Google, Facebook, And The Coming Big Tech Disruption

Photo of Tim Mulligan
by Tim Mulligan

2018 has turned out to be the year in which the seemingly invulnerable tech majors started to come unstuck. So far, Facebook has fallen the furthest in both the eyes of regulators and the general public upon whom it depends for multi-billion revenues. The Cambridge Analytica scandal, which broke in March of this year, brought to the fore Facebook’s dependence on monetising its user engagement, from which it earned 98.5% of its Q2 2018 $13 billion revenue. This unwelcome linkage followed the controversy around Facebook’s role in influencing voters during the US 2016 presidential election, through the dissemination of fake news, and the potential role of overseas state actors to sway voters’ perceptions of US candidates through Facebook-delivered ad campaigns.

The appearance Google CEO Sundar Pichai before the US House Judiciary Committee yesterday was seemingly inevitable, considering Google’s role as the single biggest distribution platform for data – accounting for 90% of global website search (excluding China), and its stated desire to return to the Chinese market which it exited in 2010 due to concerns around state censorship obligations. Its proposed return to the Chinese market under the working title Project Dragonfly would involve pre-selecting prohibited search terms to comply with existing Chinese censorship requirements. As well as raising significant ethical issues around compliance with the Chinese state, it also raises the spectre that Google could potentially utilise this technology in other markets. Pichai pointedly stated yesterday that Google was yet to decide whether or not it would return to the Chinese market.

Tech does not operate in a vacuum

Google’s project is also coming up against the escalating trade war between the US and China, which – so far – resulted in the arrest of Huawei CFO Meng Wanzhou last Thursday, on charges of subverting US trade sanctions on Iran through her involvement with serving on the board of Skycom Tech-A Hong Kong-based firm accused of selling embargoed computer equipment to Iran’s Mobile Telecommunication Co.

This was followed by a ruling from a Chinese court that effectively blocked the sale of  specific models of the iPhone in China due to alleged copyright infringements with Qualcomm.

The existence of Google’s Project Dragonfly therefore has significant geo-political, as well as ethical implications for parent company Alphabet. It is no surprise then that US legislators are zeroing in on the tech major.
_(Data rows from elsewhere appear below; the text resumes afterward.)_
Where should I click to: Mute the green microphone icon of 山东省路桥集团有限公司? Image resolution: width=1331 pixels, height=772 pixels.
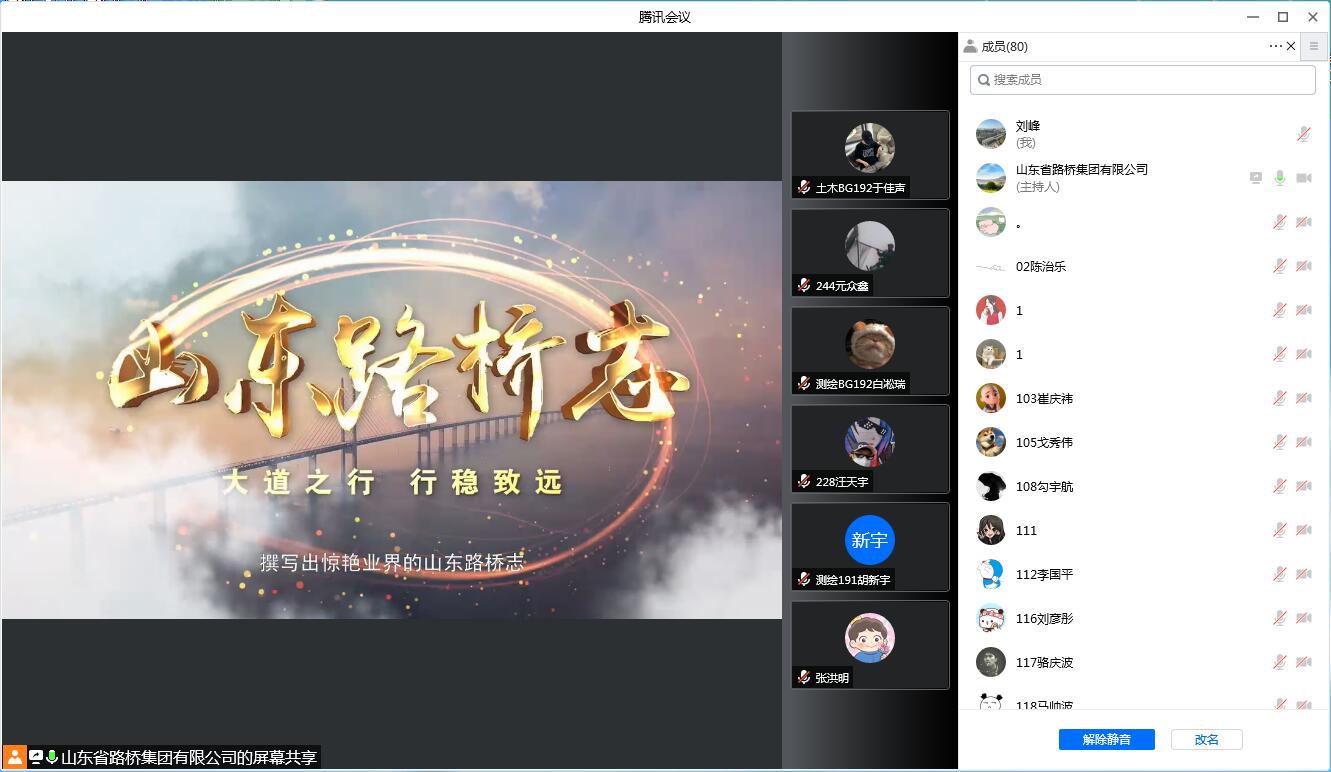click(1279, 177)
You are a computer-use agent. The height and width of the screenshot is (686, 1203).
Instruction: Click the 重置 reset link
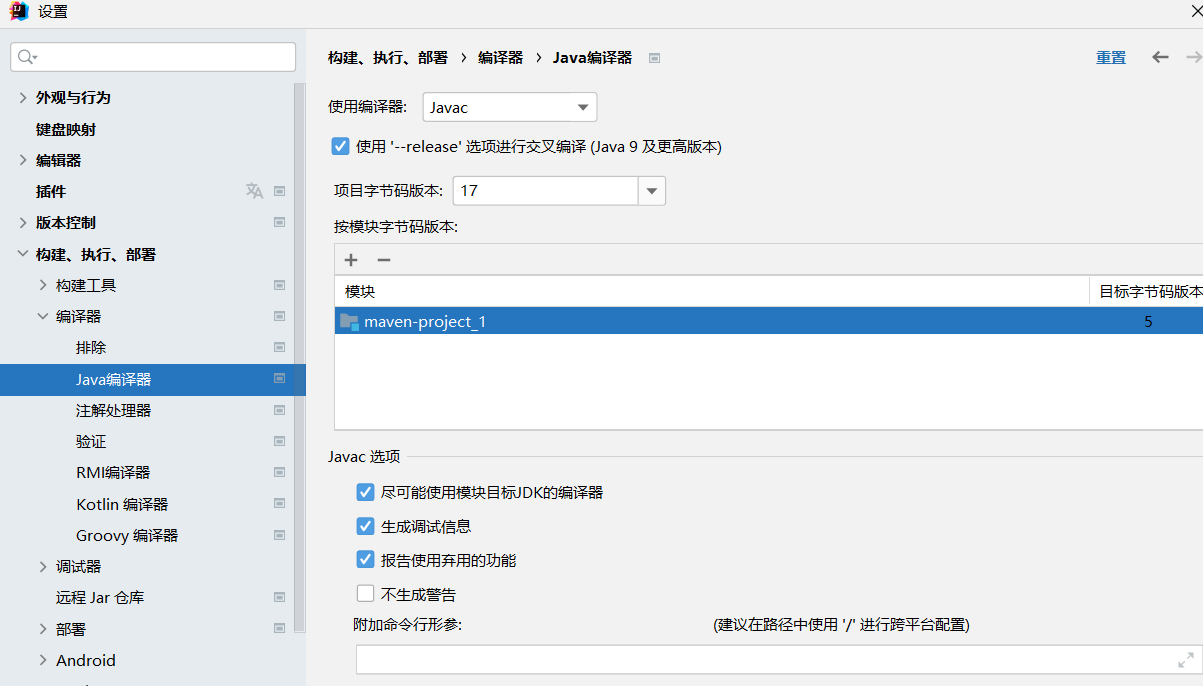[x=1110, y=58]
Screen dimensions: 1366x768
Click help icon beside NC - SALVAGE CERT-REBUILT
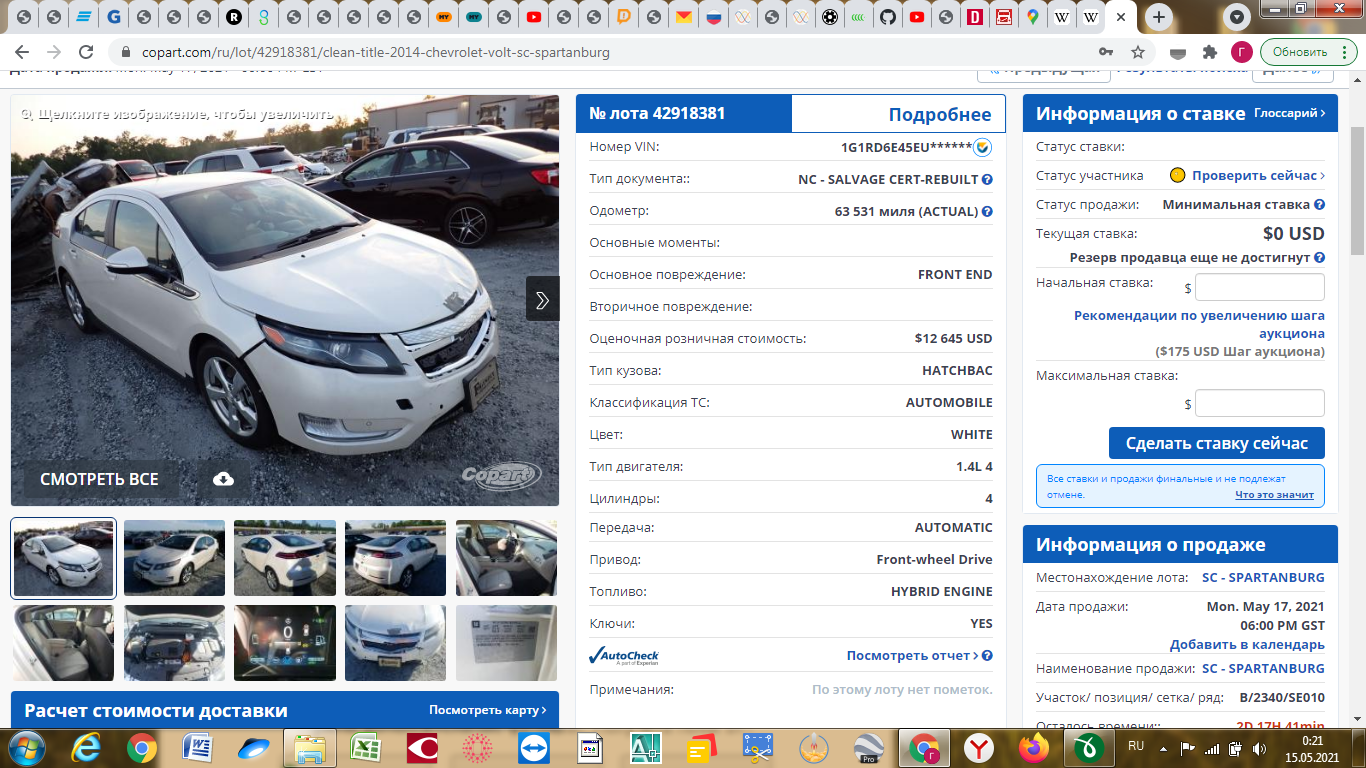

Opaque direct-to-consumer monopolies are increasingly out of step with the times

Facebook is the only mainstream social media app tracked by MIDiA Research with 69% weekly active use in MIDiA’s 2018 global consumer survey. Google, in addition to capturing 90% of the international search market (excluding China), accounted for 68% of the US digital ad growth in Q2 2018 and 72% of all global social video activity. Google’s de facto monopoly in these areas alongside its dominant Android OS position will increasingly come under strain, and not just from regulators.

Alphabet and Facebook also face fundamental revenue generation challenges. In Q2 2018, 86% of Alphabet’s $32.7 billion revenue originated from its advertising segment. For Facebook its dependence on monetising user data is even higher, with 98.5% of its Q2 2018 $13.2 billion revenue being derived from advertising. As mainstream digital consumers becoming increasingly savvy about how their data is monetised on free-to-access services, the shift to subscription alternatives will accelerate and these ad-based digital empires will also need to accelerate their shift towards more transparent business models.